Walter Salles (Foto: Reuters/Carlos Barria)
“O combate à extrema direita precisa saber usar a vitória em Los Angeles como arma contra a rearticulação do golpismo”, escreve o colunista Moisés Mendes
Moisés Mendes
A conquista do Oscar de melhor filme estrangeiro será um desperdício político se for exaltada apenas como um feito do cinema e uma afirmação da arte nacional para as vitrines mundiais.

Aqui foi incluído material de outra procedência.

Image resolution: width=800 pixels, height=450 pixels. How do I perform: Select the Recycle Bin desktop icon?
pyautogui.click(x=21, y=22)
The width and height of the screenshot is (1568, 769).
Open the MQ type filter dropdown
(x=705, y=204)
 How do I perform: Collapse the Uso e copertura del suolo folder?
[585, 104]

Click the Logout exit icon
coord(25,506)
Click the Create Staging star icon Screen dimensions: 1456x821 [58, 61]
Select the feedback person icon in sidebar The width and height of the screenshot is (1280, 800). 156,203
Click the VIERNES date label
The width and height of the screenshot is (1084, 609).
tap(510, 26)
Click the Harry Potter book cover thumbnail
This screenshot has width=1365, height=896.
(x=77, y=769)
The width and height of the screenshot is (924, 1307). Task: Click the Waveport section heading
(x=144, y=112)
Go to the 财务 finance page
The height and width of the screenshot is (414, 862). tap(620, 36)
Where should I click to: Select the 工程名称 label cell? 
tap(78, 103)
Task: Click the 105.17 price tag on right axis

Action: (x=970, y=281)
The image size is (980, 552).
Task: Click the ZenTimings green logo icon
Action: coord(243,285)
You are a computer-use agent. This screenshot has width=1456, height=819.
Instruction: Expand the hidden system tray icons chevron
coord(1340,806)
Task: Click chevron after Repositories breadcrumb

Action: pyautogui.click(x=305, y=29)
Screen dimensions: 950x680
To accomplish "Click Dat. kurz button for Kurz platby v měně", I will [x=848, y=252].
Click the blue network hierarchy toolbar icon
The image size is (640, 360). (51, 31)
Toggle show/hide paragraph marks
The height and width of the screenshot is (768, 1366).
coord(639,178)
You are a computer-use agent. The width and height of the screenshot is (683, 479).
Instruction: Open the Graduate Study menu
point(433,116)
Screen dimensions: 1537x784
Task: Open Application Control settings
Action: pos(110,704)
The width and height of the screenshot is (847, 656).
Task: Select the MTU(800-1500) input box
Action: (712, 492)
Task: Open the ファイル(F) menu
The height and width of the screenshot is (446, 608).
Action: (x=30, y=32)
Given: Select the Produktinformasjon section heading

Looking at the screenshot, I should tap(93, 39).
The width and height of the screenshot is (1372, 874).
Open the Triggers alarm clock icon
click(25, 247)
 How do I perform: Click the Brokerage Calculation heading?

A conquista do Oscar precisa ser politizada, no seu sentido mais amplo, mais genuíno e mais legítimo. O Brasil antifascista precisa dar a essa vitória o alcance de um troféu que se transforma em arma em defesa da democracia.
O Oscar deve não só nos fortalecer para o resgate permanente de memórias do período da ditadura que o fascismo tenta esconder. Deve se tornar um incômodo para admiradores militantes de ditadores e torturadores.
O Oscar deve nos ajudar a lembrar, como Fernanda Torres disse sobre o filme antes da festa em Los Angeles, que a família de Rubens Paiva está viva entre nós de novo. Estão vivas todas as famílias perseguidas pela ditadura.
O Oscar fortalece a luta que só começou no Supremo pela condenação dos torturadores que mataram e sumiram com os corpos dos que enfrentaram os ditadores, mesmo que a maioria dos assassinos já tenha morrido.
Esse Oscar tem que acossar ainda mais o bolsonarismo e pautar os confrontos com a extrema direita. Para que o golpismo deixe de ser tão ativo e seja abalado pelo incômodo das atrocidades cometidas pelos militares.
Eles precisam ser atormentados pelo que o Oscar significa como exposição mundial das crueldades da ditadura e da tentativa de repetição, com Bolsonaro e seus generais, dos crimes cometidos a partir de 64.
O Oscar deve inspirar as escolas a levar a história da ditadura e da resistência a estudantes do Ensino Médio que pouco ouviram falar dos 20 anos de terror. O que Ainda Estou Aqui conta precisa ser tema de sala de aula.
O prêmio deve inspirar reações que ainda são contidas pelo medo de que eles podem voltar. A bravura de Eunice Paiva e de outras mulheres, como lembrou Walter Salles Júnior ao receber o Oscar, deve ser inspiradora de todas as mulheres que desejam fazer o que Eunice fez e que aguardavam um aceno forte para que sigam em frente.
As esquerdas terão de reaprender a tirar de feitos com essa grandeza tudo o que oferecem. Sem o falso pudor de que é uma obra de arte aberta às mais variadas abordagens.
Nada disso. Ainda Estou Aqui, pelo que seu diretor e seus intérpretes reafirmam, é um filme sobre tirania e resistência e por isso é uma obra política que nos convida a continuar combatendo.
Que a arte brasileira saiba aproveitar e dar continuidade às possibilidades abertas pelo filme, ao invés de ficar lamentando que essa seria apenas a história de uma família branca e rica.
Que outros se mobilizem e contem também as histórias de negros, indígenas, camponeses e vítimas dos esquadrões da morte organizados pelos generais.
Vamos, sim, politizar o Oscar e fazer com que eles se sintam acossados. Vamos sorrir com Eunice Paiva. Vamos, pela imposição da resistência, impedir que eles continuem sorrindo.